# Progress!



## Perfect7 (Apr 19, 2010)

I was looking at pictures of Karma from when we bought her a month ago until now, and couldn't believe how much better she's doing with good eats and worming! Just had to show off her progress. :leap: 
It's no wonder, now that I just saw the candy my daughter is tempting her with!


----------



## RPC (Nov 6, 2009)

Wow she looks awesome great job!!!!!


----------



## AlaskaBoers (May 7, 2008)

wow! 
great job  she looks so much better


----------



## KW Farms (Jun 21, 2008)

That is so great!! Good work!! She looks awesome!


----------



## toth boer goats (Jul 20, 2008)

What a pretty doe now....great job..... :thumb: :hi5: :hug:  :clap:


----------



## Perfect7 (Apr 19, 2010)

Thank you, guys. I'm sure her babies will be born healthier now, too. :applaud:


----------



## sweetgoats (Oct 18, 2007)

WOW look what a little TLC can do. She is beautiful. Congratulations and great job.


----------



## mrs. lam (Apr 20, 2010)

It is well worth all the extra effort we put in to our four legged kidds.  They will repay you for it.

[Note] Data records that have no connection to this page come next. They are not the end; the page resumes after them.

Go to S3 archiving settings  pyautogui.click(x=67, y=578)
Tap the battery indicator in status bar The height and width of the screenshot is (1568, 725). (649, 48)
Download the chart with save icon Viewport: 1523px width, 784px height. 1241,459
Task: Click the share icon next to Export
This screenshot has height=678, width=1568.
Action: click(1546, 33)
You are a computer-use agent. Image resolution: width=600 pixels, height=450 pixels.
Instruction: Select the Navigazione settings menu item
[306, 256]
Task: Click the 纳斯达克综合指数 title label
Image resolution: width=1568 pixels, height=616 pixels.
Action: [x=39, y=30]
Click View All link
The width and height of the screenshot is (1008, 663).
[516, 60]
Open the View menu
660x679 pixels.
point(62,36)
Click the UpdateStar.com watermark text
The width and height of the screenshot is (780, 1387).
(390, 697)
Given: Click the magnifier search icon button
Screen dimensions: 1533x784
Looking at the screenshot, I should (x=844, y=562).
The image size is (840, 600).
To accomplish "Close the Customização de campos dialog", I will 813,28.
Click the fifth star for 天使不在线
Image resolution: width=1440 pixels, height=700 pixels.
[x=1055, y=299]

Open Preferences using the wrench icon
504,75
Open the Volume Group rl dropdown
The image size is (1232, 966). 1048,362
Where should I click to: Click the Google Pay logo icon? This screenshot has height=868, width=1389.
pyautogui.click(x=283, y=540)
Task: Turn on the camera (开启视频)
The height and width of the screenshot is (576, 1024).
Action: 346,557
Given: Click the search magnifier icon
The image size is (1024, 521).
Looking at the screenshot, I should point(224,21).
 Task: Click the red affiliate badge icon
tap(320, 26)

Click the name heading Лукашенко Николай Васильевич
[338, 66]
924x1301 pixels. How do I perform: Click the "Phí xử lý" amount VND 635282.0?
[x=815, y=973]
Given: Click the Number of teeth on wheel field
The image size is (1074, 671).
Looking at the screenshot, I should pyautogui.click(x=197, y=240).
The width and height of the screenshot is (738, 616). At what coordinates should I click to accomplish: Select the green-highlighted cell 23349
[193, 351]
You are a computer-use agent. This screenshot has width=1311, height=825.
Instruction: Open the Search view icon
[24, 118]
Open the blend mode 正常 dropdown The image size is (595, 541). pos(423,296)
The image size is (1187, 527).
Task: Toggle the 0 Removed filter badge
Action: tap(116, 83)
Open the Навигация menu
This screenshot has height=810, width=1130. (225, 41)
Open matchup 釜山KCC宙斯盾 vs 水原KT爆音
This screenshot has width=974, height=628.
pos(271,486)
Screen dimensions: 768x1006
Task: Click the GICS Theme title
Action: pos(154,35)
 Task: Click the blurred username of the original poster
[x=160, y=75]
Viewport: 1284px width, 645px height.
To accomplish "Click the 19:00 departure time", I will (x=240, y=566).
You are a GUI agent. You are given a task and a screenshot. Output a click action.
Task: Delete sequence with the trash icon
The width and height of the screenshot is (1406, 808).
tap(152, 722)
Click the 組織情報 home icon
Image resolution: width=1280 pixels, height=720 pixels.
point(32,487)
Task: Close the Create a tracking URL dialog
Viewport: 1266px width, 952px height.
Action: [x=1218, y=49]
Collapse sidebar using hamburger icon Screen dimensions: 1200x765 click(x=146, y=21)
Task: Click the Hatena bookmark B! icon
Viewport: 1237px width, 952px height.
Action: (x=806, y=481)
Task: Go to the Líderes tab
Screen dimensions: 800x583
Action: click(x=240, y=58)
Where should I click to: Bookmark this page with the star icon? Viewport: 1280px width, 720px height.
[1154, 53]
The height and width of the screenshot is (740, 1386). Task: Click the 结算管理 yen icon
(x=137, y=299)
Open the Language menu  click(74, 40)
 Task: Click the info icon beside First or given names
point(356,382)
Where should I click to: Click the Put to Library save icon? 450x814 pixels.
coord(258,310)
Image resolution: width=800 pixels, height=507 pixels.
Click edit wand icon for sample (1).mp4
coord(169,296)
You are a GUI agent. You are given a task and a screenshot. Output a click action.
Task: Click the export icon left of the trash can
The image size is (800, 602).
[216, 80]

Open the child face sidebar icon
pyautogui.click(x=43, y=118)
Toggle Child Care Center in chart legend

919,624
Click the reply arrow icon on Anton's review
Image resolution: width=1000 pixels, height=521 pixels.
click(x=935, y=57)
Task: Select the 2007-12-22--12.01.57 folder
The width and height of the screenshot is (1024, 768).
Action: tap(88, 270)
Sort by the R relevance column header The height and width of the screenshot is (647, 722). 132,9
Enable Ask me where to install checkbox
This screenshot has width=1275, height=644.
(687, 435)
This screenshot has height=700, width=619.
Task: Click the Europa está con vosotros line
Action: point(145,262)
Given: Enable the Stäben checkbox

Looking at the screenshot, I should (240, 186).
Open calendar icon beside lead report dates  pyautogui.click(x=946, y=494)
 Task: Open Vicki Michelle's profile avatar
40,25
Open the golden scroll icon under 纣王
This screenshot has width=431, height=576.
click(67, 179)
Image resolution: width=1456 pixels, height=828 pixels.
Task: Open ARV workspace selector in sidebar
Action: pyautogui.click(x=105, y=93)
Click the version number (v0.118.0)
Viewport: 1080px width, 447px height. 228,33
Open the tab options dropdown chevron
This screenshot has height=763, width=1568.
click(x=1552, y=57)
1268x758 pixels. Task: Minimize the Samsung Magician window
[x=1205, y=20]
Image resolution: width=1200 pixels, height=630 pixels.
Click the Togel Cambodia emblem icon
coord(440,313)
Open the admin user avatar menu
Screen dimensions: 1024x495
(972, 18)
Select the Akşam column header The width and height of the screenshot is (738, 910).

Good job!

Gina


----------



## SterlingAcres (Oct 19, 2009)

She looks MUCH better! Good job!


----------



## toth boer goats (Jul 20, 2008)

> Thank you, guys. I'm sure her babies will be born healthier now, too


 You are very welcome...you should be very proud.... :thumb: :greengrin:


----------



## Riot_My_Love (Jul 12, 2009)

Awesome! Looking good


----------



## liz (Oct 5, 2007)

WONDERFUL!!! She looks great :hug: You did an awesome job getting her healthy !


----------